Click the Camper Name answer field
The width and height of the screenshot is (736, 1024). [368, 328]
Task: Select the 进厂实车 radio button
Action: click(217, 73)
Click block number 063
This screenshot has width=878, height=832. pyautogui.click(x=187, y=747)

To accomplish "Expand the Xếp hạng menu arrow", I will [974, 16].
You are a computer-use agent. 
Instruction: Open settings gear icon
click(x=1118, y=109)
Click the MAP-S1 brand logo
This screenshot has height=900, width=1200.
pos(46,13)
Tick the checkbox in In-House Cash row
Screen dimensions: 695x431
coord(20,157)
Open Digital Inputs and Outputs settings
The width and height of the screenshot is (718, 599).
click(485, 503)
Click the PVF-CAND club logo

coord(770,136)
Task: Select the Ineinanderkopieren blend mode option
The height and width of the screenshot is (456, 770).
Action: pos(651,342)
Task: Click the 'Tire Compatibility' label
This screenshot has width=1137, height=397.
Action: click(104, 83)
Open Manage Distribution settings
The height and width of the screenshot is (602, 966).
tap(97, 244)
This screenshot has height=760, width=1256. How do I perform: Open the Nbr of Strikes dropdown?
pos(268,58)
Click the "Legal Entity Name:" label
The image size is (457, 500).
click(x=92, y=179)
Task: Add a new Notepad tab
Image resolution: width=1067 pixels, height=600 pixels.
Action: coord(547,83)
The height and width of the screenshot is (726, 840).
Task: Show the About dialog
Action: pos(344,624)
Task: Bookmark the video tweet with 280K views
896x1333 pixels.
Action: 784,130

WHAT YOU NEED TO DO
Transcribe, without alteration, the line that contains "Task: Select the Ineinanderkopieren" together with all lines after it in the listing above.

RESULT OF THE TASK
Task: Select the Ineinanderkopieren blend mode option
The height and width of the screenshot is (456, 770).
Action: pos(651,342)
Task: Click the 'Tire Compatibility' label
This screenshot has width=1137, height=397.
Action: click(104, 83)
Open Manage Distribution settings
The height and width of the screenshot is (602, 966).
tap(97, 244)
This screenshot has height=760, width=1256. How do I perform: Open the Nbr of Strikes dropdown?
pos(268,58)
Click the "Legal Entity Name:" label
The image size is (457, 500).
click(x=92, y=179)
Task: Add a new Notepad tab
Image resolution: width=1067 pixels, height=600 pixels.
Action: coord(547,83)
The height and width of the screenshot is (726, 840).
Task: Show the About dialog
Action: pos(344,624)
Task: Bookmark the video tweet with 280K views
896x1333 pixels.
Action: 784,130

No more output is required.